I miss you so. It has now been 18 months since we were together. Just you and me, entwined under the trees, in rain or shine. Since we shared kisses that nobody looked at. Since we truly talked freely.
I miss you every day but I know I am not allowed to see you every day by your prison guard, and when I am allowed in for half an hour you are as strong and as gentle as I always have known you. It is as if you are free for a moment.
But when my time is up, you and your prison vanish, and I know I wont see you again because it’s already late in the day, and while everyone else spends time with you on the surface until late at night, I am condemned to long for you.
I started to build a life without you, as any woman during the war did, yet I know it is not what I wanted. And it is not what you wanted either.
You promise me sometimes that you come back. That we will see each other again before I fall into sleep.
I wait in vain because you are forced to forget about me. Because if you remembered me, and the happy moments we spent, you would hurt so deeply, your prison guard would put you into solitary confinement. For days then you would only wake up in the dark, sleeping through the day.
Sometimes you would find me quietly crying in my room, telling me how silly all this is, and that we both need to sort ourselves out.

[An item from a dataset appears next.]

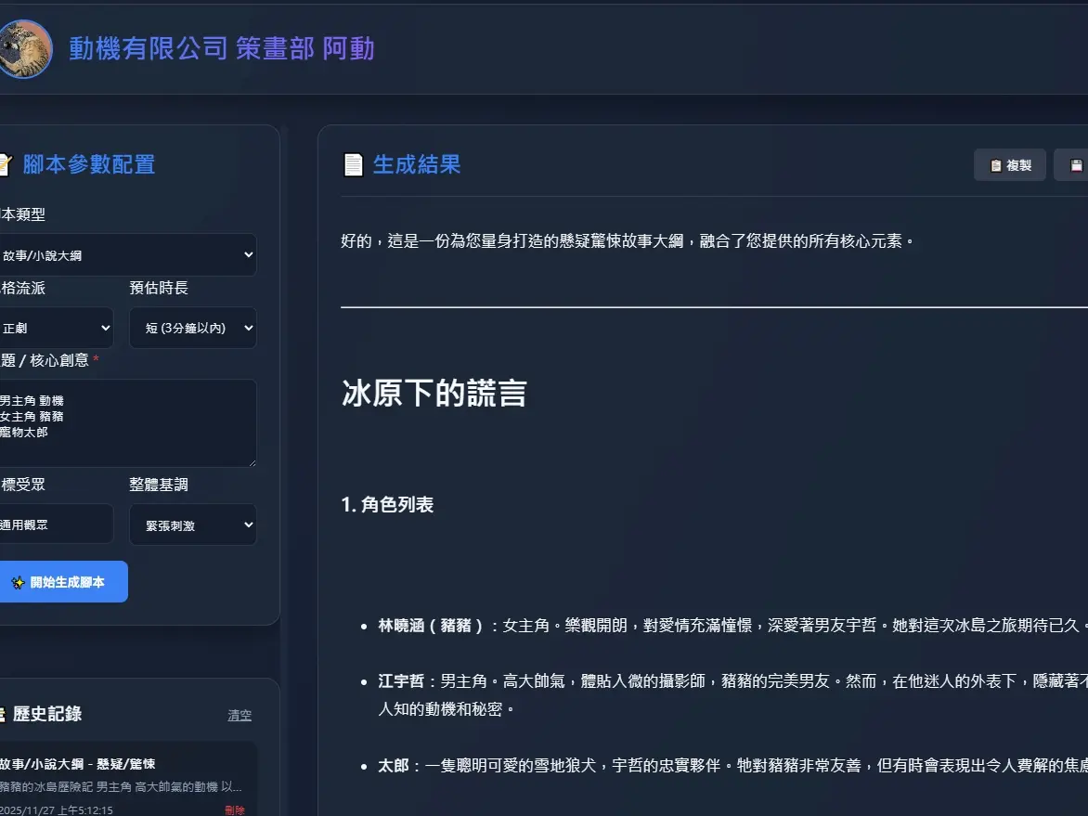Click the 目標受眾 input showing 通用觀眾
Screen dimensions: 1088x816
(x=56, y=524)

I nod without words, perhaps in agreement, or just to have a moment peace.
I have also fought many wars, but I have never seen someone being so cruelly treated as a prisoner of war by himself.
It is not a war I, or anyone, can fight with you because the battle scene doesn’t exist. The war in itself does not protrude through your skin. So underground and hidden, those who put their ear to the ground can only hear the rumblings and guess the utter horror underneath their own worlds.
Only at night, when I lie awake sleepless, I can feel the gaping wound within you. Then I cry, and remember the suffering you inflict upon your own being, for reasons I dare not speak aloud.
Exhausted my heart rushes to help you, to find the iron doors to your cell locked.